Now the shoe drops and it's Nvidia's turn to allow SLI to work on Intel chipsets. Yes that would create competition for Nvidia's chipsets, force them to be better, to compete for customers. Intel didn't really expect trouble. In fact a year or so ago, hacked drivers allowed SLI to work on Intel chipsets so it was all technically possible. Then came the request for a payment arrangement. Intel was pretty surprised. Here, after years of allowing a competitor to thrive, to take away their own market without cost, said competitor comes along and offers to kindly charge for enabling a connectivity feature.

So Intel gave the first warning sign, and the new quads didn't work on older Nvidia chipsets. Nvidia still feels it should be the only one getting paid here.

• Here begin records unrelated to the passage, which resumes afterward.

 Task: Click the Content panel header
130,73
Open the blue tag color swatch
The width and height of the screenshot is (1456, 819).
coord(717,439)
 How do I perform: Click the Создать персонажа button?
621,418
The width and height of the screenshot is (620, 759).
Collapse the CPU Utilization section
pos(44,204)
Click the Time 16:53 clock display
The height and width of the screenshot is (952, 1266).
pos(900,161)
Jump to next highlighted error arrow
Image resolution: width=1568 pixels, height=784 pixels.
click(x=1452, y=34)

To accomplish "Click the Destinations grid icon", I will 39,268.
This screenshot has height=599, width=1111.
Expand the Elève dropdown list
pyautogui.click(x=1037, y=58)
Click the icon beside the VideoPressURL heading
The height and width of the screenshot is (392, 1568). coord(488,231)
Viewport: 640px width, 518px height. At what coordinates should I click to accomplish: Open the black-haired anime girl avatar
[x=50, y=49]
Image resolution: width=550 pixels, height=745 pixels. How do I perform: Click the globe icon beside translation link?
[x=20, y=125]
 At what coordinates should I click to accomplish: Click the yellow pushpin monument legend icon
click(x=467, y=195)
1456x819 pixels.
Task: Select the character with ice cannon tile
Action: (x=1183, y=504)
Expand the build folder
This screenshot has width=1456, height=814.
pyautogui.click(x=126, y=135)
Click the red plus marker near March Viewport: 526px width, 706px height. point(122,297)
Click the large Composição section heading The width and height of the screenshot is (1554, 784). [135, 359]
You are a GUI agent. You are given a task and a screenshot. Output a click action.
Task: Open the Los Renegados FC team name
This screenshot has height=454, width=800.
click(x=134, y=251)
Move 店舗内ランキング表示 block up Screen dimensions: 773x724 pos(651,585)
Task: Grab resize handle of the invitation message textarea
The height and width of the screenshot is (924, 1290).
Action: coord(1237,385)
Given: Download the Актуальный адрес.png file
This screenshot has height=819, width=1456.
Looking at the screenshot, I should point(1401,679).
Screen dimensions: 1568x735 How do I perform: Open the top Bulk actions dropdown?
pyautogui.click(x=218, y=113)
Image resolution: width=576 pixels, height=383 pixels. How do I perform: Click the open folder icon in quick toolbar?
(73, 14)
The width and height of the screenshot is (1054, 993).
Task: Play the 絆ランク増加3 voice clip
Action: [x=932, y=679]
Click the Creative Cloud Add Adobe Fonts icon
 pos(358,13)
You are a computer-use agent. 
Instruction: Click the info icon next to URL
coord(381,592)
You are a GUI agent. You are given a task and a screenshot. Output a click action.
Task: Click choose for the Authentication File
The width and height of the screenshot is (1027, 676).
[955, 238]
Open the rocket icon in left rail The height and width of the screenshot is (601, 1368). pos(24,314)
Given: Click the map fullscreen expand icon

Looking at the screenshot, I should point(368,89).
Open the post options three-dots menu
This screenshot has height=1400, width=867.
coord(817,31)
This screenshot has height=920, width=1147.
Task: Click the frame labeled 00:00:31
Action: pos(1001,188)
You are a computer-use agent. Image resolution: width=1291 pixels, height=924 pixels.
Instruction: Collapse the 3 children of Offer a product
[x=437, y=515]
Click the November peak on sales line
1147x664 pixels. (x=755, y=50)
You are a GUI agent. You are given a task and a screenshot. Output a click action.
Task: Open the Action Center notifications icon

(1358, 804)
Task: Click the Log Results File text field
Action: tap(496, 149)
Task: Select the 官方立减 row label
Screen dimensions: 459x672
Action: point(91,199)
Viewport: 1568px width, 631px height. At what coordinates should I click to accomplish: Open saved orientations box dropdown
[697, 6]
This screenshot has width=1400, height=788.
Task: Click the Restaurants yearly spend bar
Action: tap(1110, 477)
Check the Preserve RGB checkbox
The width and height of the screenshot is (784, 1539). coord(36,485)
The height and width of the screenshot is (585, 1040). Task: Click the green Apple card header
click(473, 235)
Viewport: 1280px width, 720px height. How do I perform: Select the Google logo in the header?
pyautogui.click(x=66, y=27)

Now along comes Nehalem. And the deal is simple even the Jensen can probably read it. If Nvidia feels they have no need of using Intel cpu's then they can feel free to go their own way. If not, then it's a simple trade, SLI for access to the new Nehalem sockets.

Realistically Nehalem only has to exist for 1 year and the Larrabee will provide more GPU power than quad SLI GT200's. So Nehalem users aren't really all that concerned. The question for Nvidia is whether they want to have any business at all in 1 year. If they can't sell chipsets to the Intel side of things, and Larrabee eats heavily (to put it mildly) into their GPU business, how much do you think Nvidia stock will be worth? Not much.

Jensen is all fire and not a whole lot of brains. He and Yahoo seem to be thinking alike, both idiots in a modern world. Nvidia loves being the bully. Look at ATI. And they certainly haven't considered playing "fair" in the GPU wars over the years. But now they are going to wave their business goodbye because they are greedy. And in that process, much like Yahoo, they will toss their entire business into the can.

You couldn't pay for this kind of entertainment.